═════ Passage donné

Je ne relève point tous les traits contre-révolutionnaires par lesquels Barère, en ses Mémoires, cherchait à désarmer les haines de la réaction. Je ne discute pas non plus les jugements si sévères portés sur le rôle et le caractère de Robespierre, de Danton, de Marat. Il avait double raison pour les calomnier. Il cherchait à se dégager de leurs « excès » et il se justifiait en même temps d’avoir sacrifié ou laissé sacrifier les grands révolutionnaires. Mais, en vérité, que se proposait-il par cette sortie ? et qu’en attendait-il ? Voulait-il simplement que la Convention fît preuve de sa liberté ? Mais il fallait alors périr plutôt que de rentrer aux Tuileries et de se laisser clore dans un cercle de fer. Pensait-il que la Convention pourrait dissiper l’attroupement et ajourner ensuite le débat au lendemain pour délibérer hors de toute menace ? C’était exaspérer la Révolution en l’ajournant. C’était aggraver et sans doute ensanglanter la crise en la prolongeant.

══════════
═════ Extraits de données

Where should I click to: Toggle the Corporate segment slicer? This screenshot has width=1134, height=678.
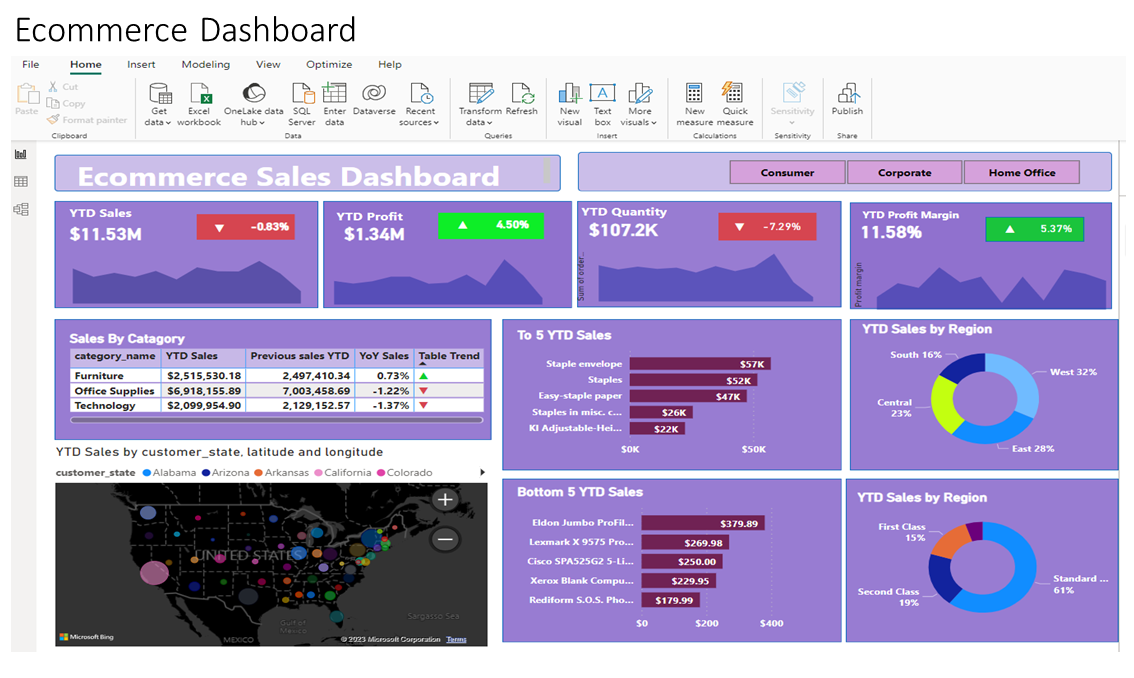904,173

══════════
═════ Extraits de données

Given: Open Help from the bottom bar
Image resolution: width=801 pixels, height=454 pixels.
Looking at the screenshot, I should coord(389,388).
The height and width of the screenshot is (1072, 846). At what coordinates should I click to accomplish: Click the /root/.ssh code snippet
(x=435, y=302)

══════════
═════ Extraits de données

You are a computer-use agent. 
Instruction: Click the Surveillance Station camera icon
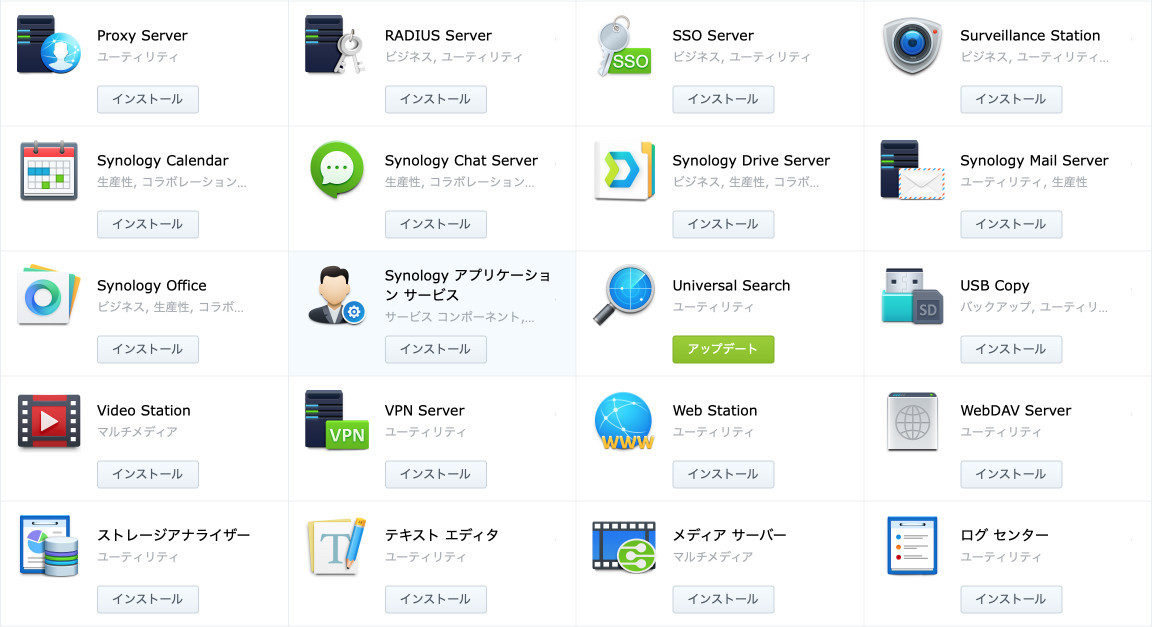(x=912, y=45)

══════════

# Exercice proposé A
D'après le passage sur Barère, quelles sont les deux raisons qu'il avait de calomnier Robespierre, Danton et Marat ?
# Exercice proposé B
Poursuivez le passage sur Barère et la Convention à partir de sa dernière phrase.

# Résultat attendu A
Il cherchait à se dégager de leurs « excès » et il se justifiait d'avoir sacrifié ou laissé sacrifier les grands révolutionnaires.

# Résultat attendu B
Il semble, à quelques traits d’un récit de Marat, que Barère aurait voulu entraîner la Convention assez loin, jusqu’au Champ-de-Mars ; et de là peut-être elle se fût dispersée après avoir juré de ne pas permettre à la force insurrectionnelle de faire violence à ses décisions. Mais alors la Convention devenait, sans le vouloir, un centre de modérantisme contre-révolutionnaire. Marat avait eu bien plus de sens politique en refusant d’abord de s’associer à cette sortie ou inutile, ou funeste, et en ramenant ensuite la Convention.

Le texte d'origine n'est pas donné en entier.